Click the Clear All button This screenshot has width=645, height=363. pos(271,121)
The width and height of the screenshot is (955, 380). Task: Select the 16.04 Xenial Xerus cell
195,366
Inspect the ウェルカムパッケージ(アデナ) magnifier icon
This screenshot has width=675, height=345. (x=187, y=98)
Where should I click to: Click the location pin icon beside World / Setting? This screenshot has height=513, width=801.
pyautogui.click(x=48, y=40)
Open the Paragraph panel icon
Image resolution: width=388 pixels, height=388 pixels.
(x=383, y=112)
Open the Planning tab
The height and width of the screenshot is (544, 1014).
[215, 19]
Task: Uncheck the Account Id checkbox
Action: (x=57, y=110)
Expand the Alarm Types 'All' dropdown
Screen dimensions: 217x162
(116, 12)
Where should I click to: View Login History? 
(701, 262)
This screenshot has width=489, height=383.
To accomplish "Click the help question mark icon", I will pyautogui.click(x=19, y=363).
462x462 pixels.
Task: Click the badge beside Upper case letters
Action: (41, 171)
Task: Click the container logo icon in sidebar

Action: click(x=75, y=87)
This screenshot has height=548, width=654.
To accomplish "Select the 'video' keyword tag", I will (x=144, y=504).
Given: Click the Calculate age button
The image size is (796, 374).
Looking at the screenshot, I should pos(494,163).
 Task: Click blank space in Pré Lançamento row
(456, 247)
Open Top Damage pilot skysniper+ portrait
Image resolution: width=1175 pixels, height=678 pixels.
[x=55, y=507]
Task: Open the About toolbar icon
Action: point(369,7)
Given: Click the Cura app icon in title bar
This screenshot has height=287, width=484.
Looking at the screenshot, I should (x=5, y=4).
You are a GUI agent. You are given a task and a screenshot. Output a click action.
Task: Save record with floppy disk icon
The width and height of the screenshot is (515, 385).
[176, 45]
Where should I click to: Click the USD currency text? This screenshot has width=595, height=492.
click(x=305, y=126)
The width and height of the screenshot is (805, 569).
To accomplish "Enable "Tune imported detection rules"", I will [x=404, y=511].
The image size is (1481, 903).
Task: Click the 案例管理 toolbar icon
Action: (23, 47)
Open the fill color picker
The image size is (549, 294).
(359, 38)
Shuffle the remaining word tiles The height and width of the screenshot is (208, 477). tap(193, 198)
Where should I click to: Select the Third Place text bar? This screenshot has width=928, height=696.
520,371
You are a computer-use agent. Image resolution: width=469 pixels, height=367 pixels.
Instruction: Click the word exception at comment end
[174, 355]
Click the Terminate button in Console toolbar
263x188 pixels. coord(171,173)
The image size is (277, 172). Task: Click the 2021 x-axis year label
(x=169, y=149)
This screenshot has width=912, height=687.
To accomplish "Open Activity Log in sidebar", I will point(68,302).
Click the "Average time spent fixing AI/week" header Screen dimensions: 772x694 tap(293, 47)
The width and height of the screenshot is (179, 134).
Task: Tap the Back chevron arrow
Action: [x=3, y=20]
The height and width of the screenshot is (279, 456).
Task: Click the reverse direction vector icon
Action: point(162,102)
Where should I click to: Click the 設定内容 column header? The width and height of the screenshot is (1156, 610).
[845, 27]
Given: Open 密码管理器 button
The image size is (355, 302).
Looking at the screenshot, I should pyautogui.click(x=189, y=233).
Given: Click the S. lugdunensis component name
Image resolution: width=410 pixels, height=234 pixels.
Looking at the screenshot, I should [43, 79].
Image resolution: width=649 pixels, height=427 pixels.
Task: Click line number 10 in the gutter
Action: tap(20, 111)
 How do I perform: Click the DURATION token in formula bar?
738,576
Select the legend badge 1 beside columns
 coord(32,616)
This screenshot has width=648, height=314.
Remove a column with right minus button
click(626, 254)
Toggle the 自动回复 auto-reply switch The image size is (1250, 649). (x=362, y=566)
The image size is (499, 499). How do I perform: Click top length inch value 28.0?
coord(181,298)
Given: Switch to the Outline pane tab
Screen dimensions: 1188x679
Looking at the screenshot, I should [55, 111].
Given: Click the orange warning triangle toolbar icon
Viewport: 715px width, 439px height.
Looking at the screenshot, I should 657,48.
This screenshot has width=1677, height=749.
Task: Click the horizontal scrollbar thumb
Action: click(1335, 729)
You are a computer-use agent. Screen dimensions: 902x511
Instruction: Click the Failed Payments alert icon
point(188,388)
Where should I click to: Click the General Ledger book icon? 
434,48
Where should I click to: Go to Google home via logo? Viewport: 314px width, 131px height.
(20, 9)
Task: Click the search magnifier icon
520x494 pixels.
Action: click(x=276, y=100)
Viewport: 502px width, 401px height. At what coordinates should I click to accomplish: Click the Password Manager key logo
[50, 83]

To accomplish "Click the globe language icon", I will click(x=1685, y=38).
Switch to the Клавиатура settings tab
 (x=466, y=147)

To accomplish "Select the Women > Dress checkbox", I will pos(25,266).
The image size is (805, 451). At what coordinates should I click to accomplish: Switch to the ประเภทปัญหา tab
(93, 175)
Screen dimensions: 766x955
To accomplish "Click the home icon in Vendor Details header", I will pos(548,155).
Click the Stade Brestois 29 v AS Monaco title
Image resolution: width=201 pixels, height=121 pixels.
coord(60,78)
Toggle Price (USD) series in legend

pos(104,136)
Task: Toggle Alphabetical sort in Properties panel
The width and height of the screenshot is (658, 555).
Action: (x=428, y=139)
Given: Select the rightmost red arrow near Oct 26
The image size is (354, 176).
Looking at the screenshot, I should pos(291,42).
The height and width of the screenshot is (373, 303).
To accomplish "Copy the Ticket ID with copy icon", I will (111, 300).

----

Problem description: Your response should be an exact copy of all the records.

Solution to the exercise:
Click the Clear All button This screenshot has width=645, height=363. pos(271,121)
The width and height of the screenshot is (955, 380). Task: Select the 16.04 Xenial Xerus cell
195,366
Inspect the ウェルカムパッケージ(アデナ) magnifier icon
This screenshot has width=675, height=345. (x=187, y=98)
Where should I click to: Click the location pin icon beside World / Setting? This screenshot has height=513, width=801.
pyautogui.click(x=48, y=40)
Open the Paragraph panel icon
Image resolution: width=388 pixels, height=388 pixels.
(x=383, y=112)
Open the Planning tab
The height and width of the screenshot is (544, 1014).
[215, 19]
Task: Uncheck the Account Id checkbox
Action: (x=57, y=110)
Expand the Alarm Types 'All' dropdown
Screen dimensions: 217x162
(116, 12)
Where should I click to: View Login History? 
(701, 262)
This screenshot has width=489, height=383.
To accomplish "Click the help question mark icon", I will pyautogui.click(x=19, y=363).
462x462 pixels.
Task: Click the badge beside Upper case letters
Action: (41, 171)
Task: Click the container logo icon in sidebar

Action: click(x=75, y=87)
This screenshot has height=548, width=654.
To accomplish "Select the 'video' keyword tag", I will (x=144, y=504).
Given: Click the Calculate age button
The image size is (796, 374).
Looking at the screenshot, I should pos(494,163).
 Task: Click blank space in Pré Lançamento row
(456, 247)
Open Top Damage pilot skysniper+ portrait
Image resolution: width=1175 pixels, height=678 pixels.
[x=55, y=507]
Task: Open the About toolbar icon
Action: point(369,7)
Given: Click the Cura app icon in title bar
This screenshot has height=287, width=484.
Looking at the screenshot, I should (x=5, y=4).
You are a GUI agent. You are given a task and a screenshot. Output a click action.
Task: Save record with floppy disk icon
The width and height of the screenshot is (515, 385).
[176, 45]
Where should I click to: Click the USD currency text? This screenshot has width=595, height=492.
click(x=305, y=126)
The width and height of the screenshot is (805, 569).
To accomplish "Enable "Tune imported detection rules"", I will [x=404, y=511].
The image size is (1481, 903).
Task: Click the 案例管理 toolbar icon
Action: (23, 47)
Open the fill color picker
The image size is (549, 294).
(359, 38)
Shuffle the remaining word tiles The height and width of the screenshot is (208, 477). tap(193, 198)
Where should I click to: Select the Third Place text bar? This screenshot has width=928, height=696.
520,371
You are a computer-use agent. Image resolution: width=469 pixels, height=367 pixels.
Instruction: Click the word exception at comment end
[174, 355]
Click the Terminate button in Console toolbar
263x188 pixels. coord(171,173)
The image size is (277, 172). Task: Click the 2021 x-axis year label
(x=169, y=149)
This screenshot has width=912, height=687.
To accomplish "Open Activity Log in sidebar", I will point(68,302).
Click the "Average time spent fixing AI/week" header Screen dimensions: 772x694 tap(293, 47)
The width and height of the screenshot is (179, 134).
Task: Tap the Back chevron arrow
Action: [x=3, y=20]
The height and width of the screenshot is (279, 456).
Task: Click the reverse direction vector icon
Action: point(162,102)
Where should I click to: Click the 設定内容 column header? The width and height of the screenshot is (1156, 610).
[845, 27]
Given: Open 密码管理器 button
The image size is (355, 302).
Looking at the screenshot, I should pyautogui.click(x=189, y=233).
Given: Click the S. lugdunensis component name
Image resolution: width=410 pixels, height=234 pixels.
Looking at the screenshot, I should [43, 79].
Image resolution: width=649 pixels, height=427 pixels.
Task: Click line number 10 in the gutter
Action: tap(20, 111)
 How do I perform: Click the DURATION token in formula bar?
738,576
Select the legend badge 1 beside columns
 coord(32,616)
This screenshot has width=648, height=314.
Remove a column with right minus button
click(626, 254)
Toggle the 自动回复 auto-reply switch The image size is (1250, 649). (x=362, y=566)
The image size is (499, 499). How do I perform: Click top length inch value 28.0?
coord(181,298)
Given: Switch to the Outline pane tab
Screen dimensions: 1188x679
Looking at the screenshot, I should [55, 111].
Given: Click the orange warning triangle toolbar icon
Viewport: 715px width, 439px height.
Looking at the screenshot, I should 657,48.
This screenshot has width=1677, height=749.
Task: Click the horizontal scrollbar thumb
Action: click(1335, 729)
You are a computer-use agent. Screen dimensions: 902x511
Instruction: Click the Failed Payments alert icon
point(188,388)
Where should I click to: Click the General Ledger book icon? 
434,48
Where should I click to: Go to Google home via logo? Viewport: 314px width, 131px height.
(20, 9)
Task: Click the search magnifier icon
520x494 pixels.
Action: click(x=276, y=100)
Viewport: 502px width, 401px height. At what coordinates should I click to accomplish: Click the Password Manager key logo
[50, 83]

To accomplish "Click the globe language icon", I will click(x=1685, y=38).
Switch to the Клавиатура settings tab
 (x=466, y=147)

To accomplish "Select the Women > Dress checkbox", I will pos(25,266).
The image size is (805, 451). At what coordinates should I click to accomplish: Switch to the ประเภทปัญหา tab
(93, 175)
Screen dimensions: 766x955
To accomplish "Click the home icon in Vendor Details header", I will pos(548,155).
Click the Stade Brestois 29 v AS Monaco title
Image resolution: width=201 pixels, height=121 pixels.
coord(60,78)
Toggle Price (USD) series in legend

pos(104,136)
Task: Toggle Alphabetical sort in Properties panel
The width and height of the screenshot is (658, 555).
Action: (x=428, y=139)
Given: Select the rightmost red arrow near Oct 26
The image size is (354, 176).
Looking at the screenshot, I should pos(291,42).
The height and width of the screenshot is (373, 303).
To accomplish "Copy the Ticket ID with copy icon", I will (111, 300).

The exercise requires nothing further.